Ci sono comunque “pochi indizi che il maggior capitale umano abbia condotto a una maggiore produttività delle imprese”.

E intanto l‘obiettivo principale della riforma “3+2”, quello cioè di aumentare il numero dei laureati, rischia di essere compromesso. “Dopo un forte aumento iniziale, le immatricolazioni stanno calando in relazione alla popolazione 19enne”, sintetizza la presentazione dello studio.

MENO “MATRICOLE” NEGLI ULTIMI ANNI

Se nell‘anno accademico 199-2000 il 45% dei diplomati si iscrivevano all‘università, nel 2010 erano solo il 47%, dopo aver raggiunto il picco del 56% a metà degli anni 2000.
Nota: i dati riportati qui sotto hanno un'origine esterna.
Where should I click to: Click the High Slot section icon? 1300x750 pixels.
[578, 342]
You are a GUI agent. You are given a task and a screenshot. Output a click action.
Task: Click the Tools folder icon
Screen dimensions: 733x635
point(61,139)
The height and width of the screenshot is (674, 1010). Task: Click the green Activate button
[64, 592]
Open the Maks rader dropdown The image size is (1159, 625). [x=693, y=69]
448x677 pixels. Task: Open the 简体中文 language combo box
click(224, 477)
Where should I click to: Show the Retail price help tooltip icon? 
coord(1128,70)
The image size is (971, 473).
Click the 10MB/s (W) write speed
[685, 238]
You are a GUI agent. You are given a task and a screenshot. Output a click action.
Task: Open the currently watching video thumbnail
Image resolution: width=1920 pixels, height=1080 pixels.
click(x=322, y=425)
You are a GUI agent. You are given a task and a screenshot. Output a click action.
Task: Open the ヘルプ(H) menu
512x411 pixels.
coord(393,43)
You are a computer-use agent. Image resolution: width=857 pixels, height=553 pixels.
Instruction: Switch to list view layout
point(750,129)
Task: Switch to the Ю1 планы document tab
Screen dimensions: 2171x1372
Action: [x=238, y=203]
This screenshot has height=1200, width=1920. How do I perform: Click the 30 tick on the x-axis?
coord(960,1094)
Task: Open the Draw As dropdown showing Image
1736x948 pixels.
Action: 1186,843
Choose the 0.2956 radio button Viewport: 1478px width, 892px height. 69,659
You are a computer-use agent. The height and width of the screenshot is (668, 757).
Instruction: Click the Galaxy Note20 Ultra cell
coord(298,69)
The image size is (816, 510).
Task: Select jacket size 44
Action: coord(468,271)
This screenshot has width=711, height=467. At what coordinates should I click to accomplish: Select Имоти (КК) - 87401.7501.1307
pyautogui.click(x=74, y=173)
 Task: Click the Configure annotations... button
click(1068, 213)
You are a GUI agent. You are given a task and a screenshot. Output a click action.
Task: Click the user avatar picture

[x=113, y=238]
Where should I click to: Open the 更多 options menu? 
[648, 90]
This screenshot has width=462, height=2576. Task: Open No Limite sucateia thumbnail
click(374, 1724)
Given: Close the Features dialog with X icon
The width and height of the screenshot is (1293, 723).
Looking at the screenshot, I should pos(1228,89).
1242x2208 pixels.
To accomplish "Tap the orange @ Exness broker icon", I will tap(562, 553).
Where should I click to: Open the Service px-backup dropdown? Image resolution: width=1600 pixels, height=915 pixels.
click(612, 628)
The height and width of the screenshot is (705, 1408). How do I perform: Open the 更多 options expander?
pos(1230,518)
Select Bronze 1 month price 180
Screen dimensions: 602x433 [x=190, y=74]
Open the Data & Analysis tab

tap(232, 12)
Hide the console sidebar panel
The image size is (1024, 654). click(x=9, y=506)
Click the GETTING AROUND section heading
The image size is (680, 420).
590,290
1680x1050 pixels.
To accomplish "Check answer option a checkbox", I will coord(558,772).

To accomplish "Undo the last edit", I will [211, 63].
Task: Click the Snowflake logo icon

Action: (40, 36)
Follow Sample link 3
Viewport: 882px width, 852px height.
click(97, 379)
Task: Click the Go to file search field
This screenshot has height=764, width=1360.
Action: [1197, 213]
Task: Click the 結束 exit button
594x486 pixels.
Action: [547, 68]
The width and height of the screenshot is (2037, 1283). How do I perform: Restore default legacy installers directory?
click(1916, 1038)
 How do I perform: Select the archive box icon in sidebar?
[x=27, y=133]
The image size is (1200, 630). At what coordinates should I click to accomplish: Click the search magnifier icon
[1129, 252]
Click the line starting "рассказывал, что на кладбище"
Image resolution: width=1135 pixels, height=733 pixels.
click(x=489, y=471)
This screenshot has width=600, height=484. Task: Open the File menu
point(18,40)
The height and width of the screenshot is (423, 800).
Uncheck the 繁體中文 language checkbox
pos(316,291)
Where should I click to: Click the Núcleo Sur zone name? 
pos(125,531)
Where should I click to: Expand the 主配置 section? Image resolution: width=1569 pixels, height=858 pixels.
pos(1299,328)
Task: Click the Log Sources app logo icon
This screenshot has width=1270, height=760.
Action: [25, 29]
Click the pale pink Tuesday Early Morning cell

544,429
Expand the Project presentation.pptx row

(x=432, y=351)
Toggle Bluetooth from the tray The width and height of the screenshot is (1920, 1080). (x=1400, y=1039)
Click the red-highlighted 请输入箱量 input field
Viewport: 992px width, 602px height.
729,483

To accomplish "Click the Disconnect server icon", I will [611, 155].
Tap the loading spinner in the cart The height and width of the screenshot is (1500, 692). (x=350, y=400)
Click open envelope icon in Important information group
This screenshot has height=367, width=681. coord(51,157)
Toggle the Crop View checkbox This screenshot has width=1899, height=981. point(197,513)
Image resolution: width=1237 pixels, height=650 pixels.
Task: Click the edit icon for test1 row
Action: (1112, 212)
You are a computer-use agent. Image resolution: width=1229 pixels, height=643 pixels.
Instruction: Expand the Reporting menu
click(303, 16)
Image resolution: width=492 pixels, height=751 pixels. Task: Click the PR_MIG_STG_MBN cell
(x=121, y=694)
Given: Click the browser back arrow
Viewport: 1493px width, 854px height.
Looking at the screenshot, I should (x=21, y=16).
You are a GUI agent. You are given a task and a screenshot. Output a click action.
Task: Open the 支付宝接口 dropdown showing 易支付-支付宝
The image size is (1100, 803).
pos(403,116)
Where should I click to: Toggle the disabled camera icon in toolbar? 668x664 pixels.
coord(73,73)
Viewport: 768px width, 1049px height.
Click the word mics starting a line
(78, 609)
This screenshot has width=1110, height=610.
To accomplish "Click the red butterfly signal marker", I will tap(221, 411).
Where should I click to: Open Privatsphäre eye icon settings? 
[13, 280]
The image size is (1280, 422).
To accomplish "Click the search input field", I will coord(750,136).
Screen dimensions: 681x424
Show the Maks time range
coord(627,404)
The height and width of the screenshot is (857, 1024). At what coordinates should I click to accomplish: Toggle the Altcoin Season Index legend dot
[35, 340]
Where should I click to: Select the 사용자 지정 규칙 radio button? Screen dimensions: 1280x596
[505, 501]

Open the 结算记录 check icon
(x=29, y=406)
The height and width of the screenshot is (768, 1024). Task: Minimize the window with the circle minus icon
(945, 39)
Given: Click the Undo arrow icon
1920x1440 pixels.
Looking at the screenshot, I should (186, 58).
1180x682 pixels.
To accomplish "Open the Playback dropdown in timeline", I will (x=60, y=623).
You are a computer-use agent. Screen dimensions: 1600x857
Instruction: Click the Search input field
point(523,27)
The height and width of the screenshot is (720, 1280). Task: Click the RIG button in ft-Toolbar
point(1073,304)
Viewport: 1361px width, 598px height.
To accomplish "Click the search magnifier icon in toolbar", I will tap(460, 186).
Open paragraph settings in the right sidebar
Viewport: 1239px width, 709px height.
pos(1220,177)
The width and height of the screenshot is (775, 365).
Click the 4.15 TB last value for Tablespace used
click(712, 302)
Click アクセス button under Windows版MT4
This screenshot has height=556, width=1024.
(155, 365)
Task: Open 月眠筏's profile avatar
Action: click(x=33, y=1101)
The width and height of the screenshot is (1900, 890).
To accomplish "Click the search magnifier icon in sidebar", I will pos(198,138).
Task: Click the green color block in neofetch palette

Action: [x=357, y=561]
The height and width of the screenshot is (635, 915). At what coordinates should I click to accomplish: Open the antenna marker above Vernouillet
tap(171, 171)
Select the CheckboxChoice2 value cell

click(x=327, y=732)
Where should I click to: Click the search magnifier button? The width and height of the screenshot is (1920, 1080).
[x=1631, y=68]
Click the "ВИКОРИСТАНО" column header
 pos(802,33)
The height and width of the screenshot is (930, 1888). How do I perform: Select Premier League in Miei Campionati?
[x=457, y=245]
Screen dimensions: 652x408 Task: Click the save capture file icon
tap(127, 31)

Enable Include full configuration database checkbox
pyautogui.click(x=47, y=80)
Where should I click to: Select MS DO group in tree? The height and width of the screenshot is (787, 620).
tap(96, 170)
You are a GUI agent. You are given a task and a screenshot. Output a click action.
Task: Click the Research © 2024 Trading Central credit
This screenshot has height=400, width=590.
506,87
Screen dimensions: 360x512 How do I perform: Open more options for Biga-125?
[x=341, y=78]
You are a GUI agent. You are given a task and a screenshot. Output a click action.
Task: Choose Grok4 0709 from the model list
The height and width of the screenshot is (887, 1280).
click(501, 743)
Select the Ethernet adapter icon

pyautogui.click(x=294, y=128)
Per i ricercatori la riduzione delle immatricolazioni - che riguarda anche i 18enni come i giovani con più di 20 anni - è determinata da diversi fattori. Si va dall‘esaurimento degli effetti una tantum, come il passaggio dal vecchio ordinamento universitario, all‘aumento delle tasse, e dalla crisi economica al timore di scarse soddisfazioni, in fondo, sul mercato del lavoro.

Mentre cala il numero delle “matricole”, però aumenta in termini relativi il numero dei docenti, gli atenei continuano a non specializzarsi (tutti, praticamente, offrono corsi di giurisprudenza, economia, lettere, scienze politiche...) e in molte università la maggioranza degli studenti dopo il triennio continuano a studiare. Spesso perché per alcune materie porseguire è quasi obbligatorio, dice la Fondazione. Come dire che si tratta di “falsi” 3+2.

I ricercatori non si limitano però a vagliare ”le luci e le ombre della riforma (a cui dal 2011 si è aggiunta poi la cosiddetta Gelmini, i cui effetti però non è ancora possibile analizzare). Avanzano anche delle proposte, ricordando che resta l‘obiettivo fondamentale, quello di portare - dall‘attuale 19% - almeno al 40% la percentuale di laureati sulla popolazione “giovane” entro il 2020.

Per la Fondazione, dunque, occorre ampliare l‘autonomia degli atenei nella scelta dei corsi di laurea e anche dei criteri d‘ammissione, con finanziamenti in quota capitale diversi da disciplina a disciplina. E al tempo stesso, bisogna consentire solo ad alcune università - sulla base della qualità di ricerca - di poter attivare corsi di secondo livello finanziati dallo Stato, con il numero chiuso per l‘ammissione degli studenti.